Les gentlemen n’insultent pas leurs voisins à longueur de journée et respectent en toute circonstance le langage et les usages diplomatiques. Le Maroc applique à la lettre le dicton العْداوة ثابتة والصْوابْ إيكون mais il n’est pas payé en retour. Les dirigeants algériens ne répondent ni aux télégrammes protocolaires de félicitations, ni à la main tendue, ni à l’offre de secours contre les incendies. En revanche, ils s’offusquent de ne recevoir aucune réponse à leur demande d’éclaircissements. Encore cet inexplicable complexe de supériorité.

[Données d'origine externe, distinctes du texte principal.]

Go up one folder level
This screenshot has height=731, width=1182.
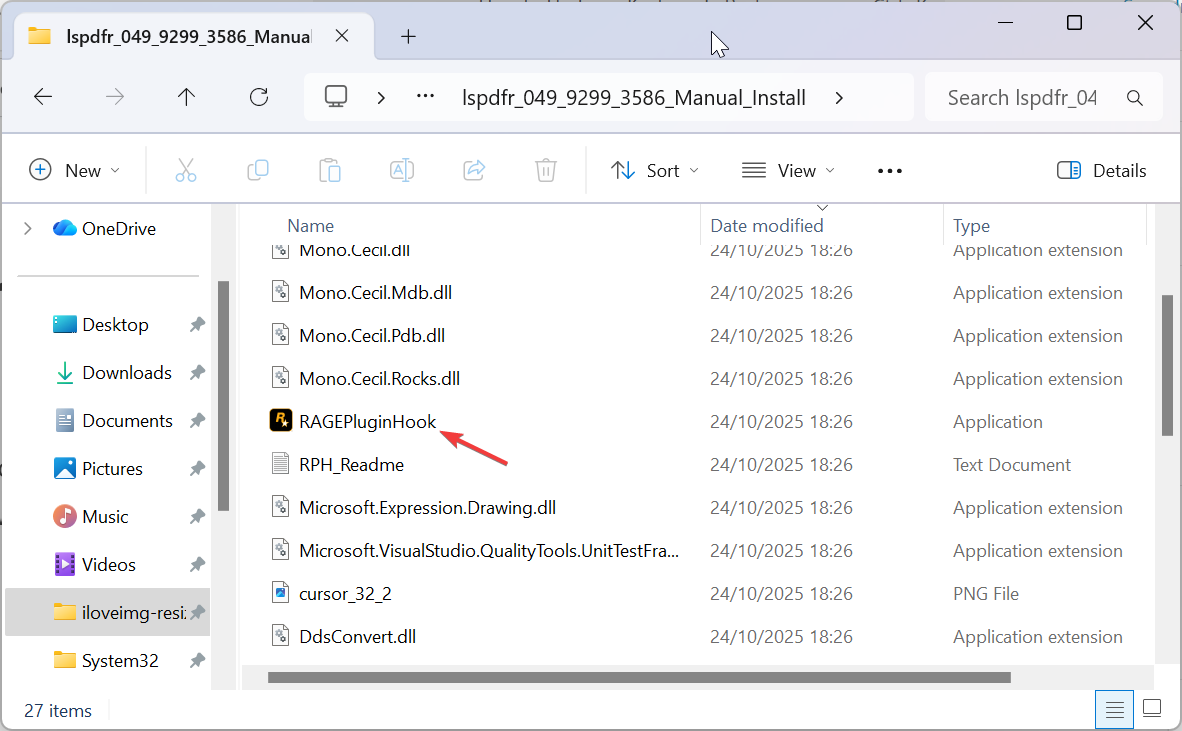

Alger est coutumier des comportements, disons inélégants : A la mort de Boumediene en 1978, une délégation marocaine de haut niveau a pris l’avion pour assister aux obsèques. L'avion marocain a été maintenu en stand-by au-dessus d'Alger pendant une heure, pour finalement se voir notifier le refus de l’autorisation d’atterrissage. |
Dans sa conclusion, Laamamra a énoncé trois « refus » :
- « Refus de subir des comportements et des actes condamnables et que [l’Algérie] condamne énergiquement.
- « Refus des faits accomplis unilatéraux aux conséquences funestes pour les peuples maghrébins.

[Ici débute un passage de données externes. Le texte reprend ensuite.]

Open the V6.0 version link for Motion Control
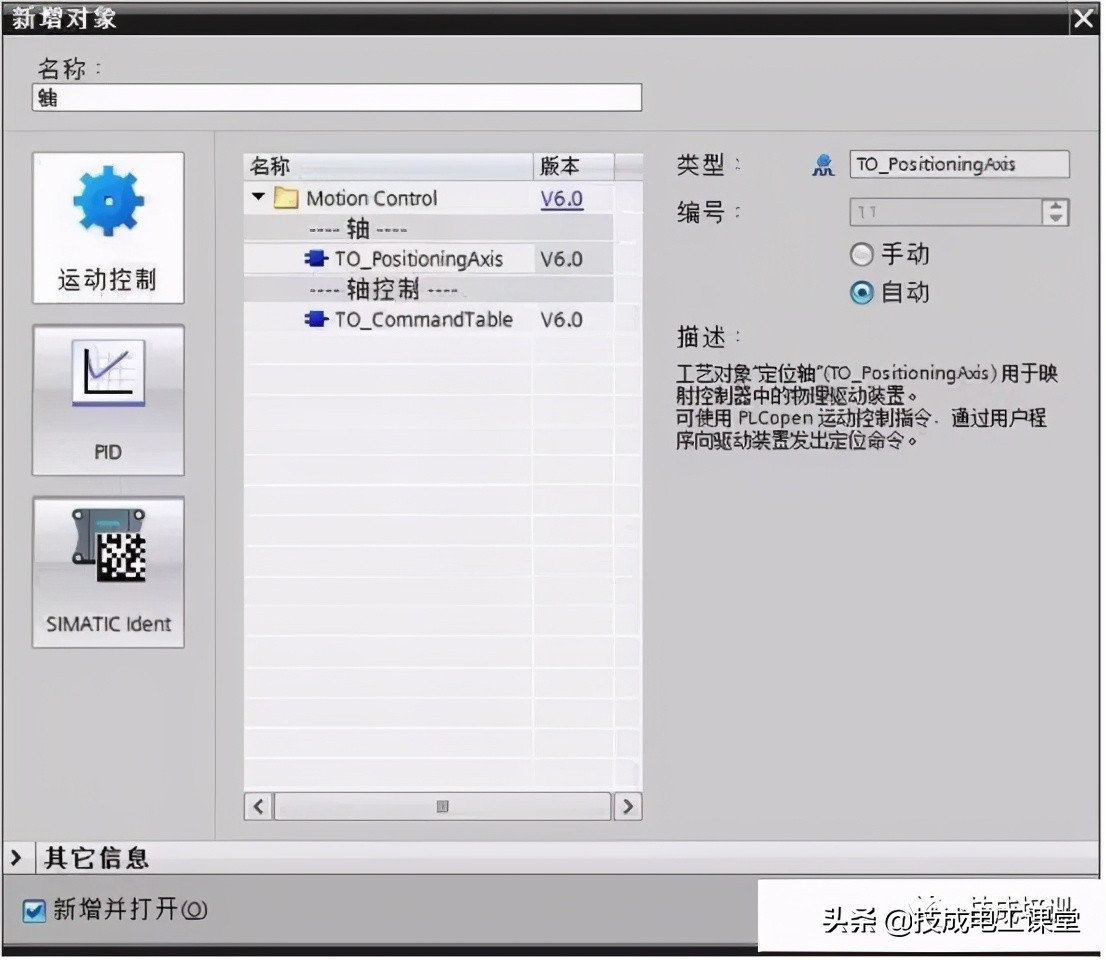(561, 197)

- « Refus de continuer à entretenir une fausse normalité ayant pour effet de maintenir l’ensemble maghrébin dans une situation de grave précarité, en porte-à- faux par rapport au droit international ».
Cela fait beaucoup de refus.
Alger a-t-il les moyens de sa politique ? Avec une économie sinistrée, rien n’est moins sûr. Un Etat frappé d’incurie, incapable de subvenir aux besoins élémentaires de ses citoyens, doit réviser ses ambitions à la baisse et faire preuve d’humilité.
Un gouvernement algérien raisonnable aurait tendu la main au Maroc pour travailler la main dans la main. Les deux pays peuvent réaliser de belles choses ensemble et le Maroc, pour sa part, aurait rempli loyalement sa part du contrat. Si l’Algérie fait appel aux Marocains, ces derniers peuvent être de bon conseil, ils mettront leur savoir-faire au service des voisins, qui en ont grand besoin.
Mais Alger ne veut pas.
> Que faire alors avec l’Algérie ?
Ce que nous avons toujours fait : Continuer à développer notre pays, aller de l’avant, ne pas insulter l’avenir, voilà la meilleure réponse. En ignorant les propos belliqueux et puérils, sauf lorsqu’ils franchissent les lignes rouges.
Laisser le temps faire son œuvre, tant il est vrai qu’« aussi longtemps que puisse durer la nuit, le jour finit par se lever ».
D’autres actions sont possibles et souhaitables, - il ne fait pas de doute que notre diplomatie y travaille.